===== Passage to read

# Shelby Flying Cloud Restoration



## TXClassics (Jan 8, 2017)

I picked this up last fall at a swap meet here in TX. It's a 1934-1935 Shelby Flying Cloud 26" Men's Bike. Pretty complete, there are few spots where the frame has been welded on, but I can fix those. 




 
Only pic I have at the moment, going to pull it out of storage tomorrow to start the restoration...

Big question I have is how rare is this head badge:



Anyone have any info on this one versus the more typical one depicting a ship?

That's the only image on Google I can find that matches the badge on the bike. which is pretty worn and should really be replaced or restored. If anyone knows where to find a really nice one like this I'd be a cash buyer.

Plans are to do a period-correct restoration, I know the bike probably isn't worth much restored, I just would love to have an awesome pre-war bike to show off. 

~Peter


----------



## Freqman1 (Jan 8, 2017)

==========
===== Supplied material

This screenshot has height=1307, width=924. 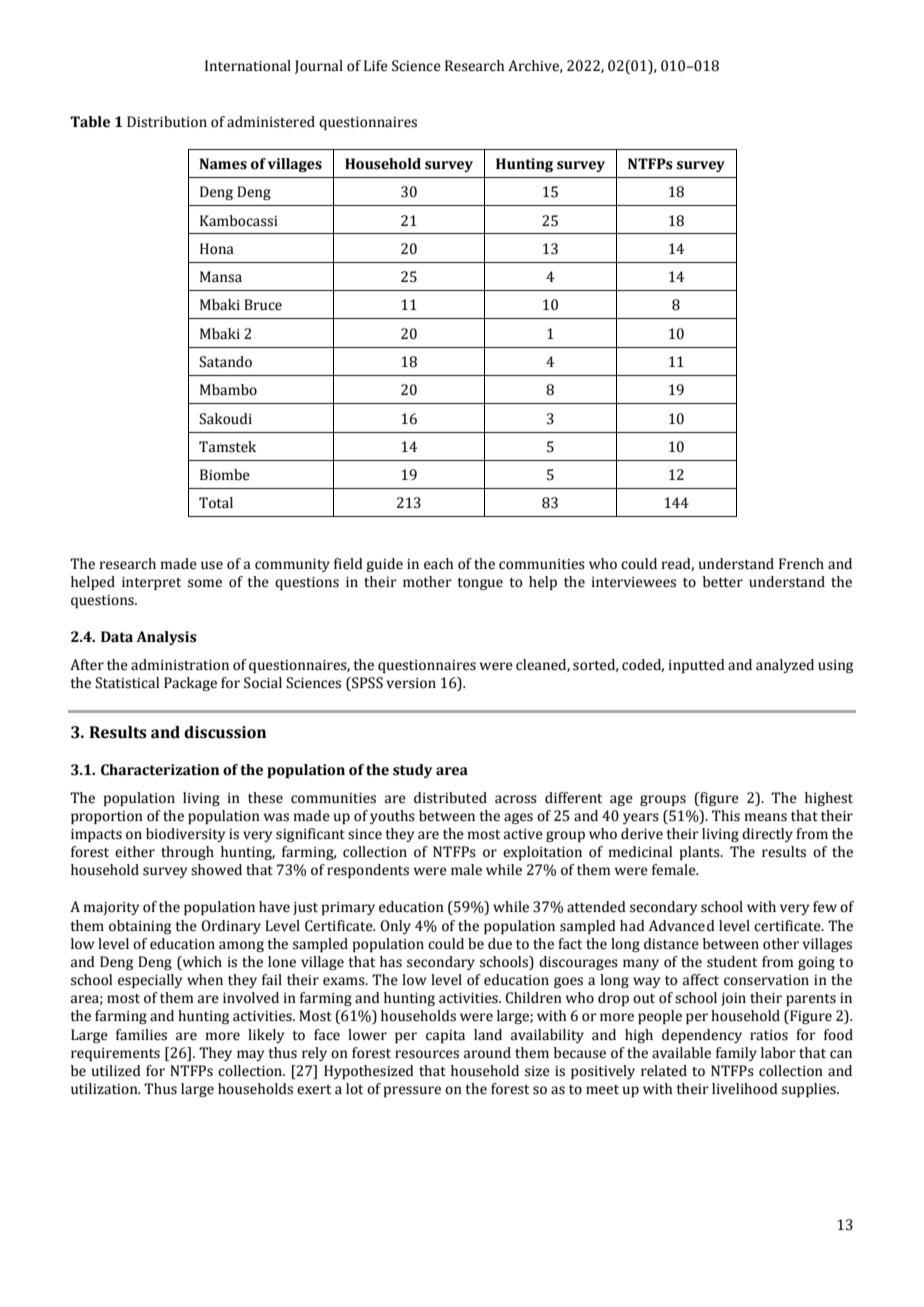 What do you see at coordinates (438, 564) in the screenshot?
I see `each` at bounding box center [438, 564].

==========

**Things to do:**
(1) According to the Shelby Flying Cloud restoration thread, where and when did the poster get the bike?
(2) Retype everything in the Shelby Flying Cloud restoration thread from "That's the only" down to "a cash buyer.".

**Written responses:**
(1) Last fall, at a swap meet in TX.

(2)
That's the only image on Google I can find that matches the badge on the bike. which is pretty worn and should really be replaced or restored. If anyone knows where to find a really nice one like this I'd be a cash buyer.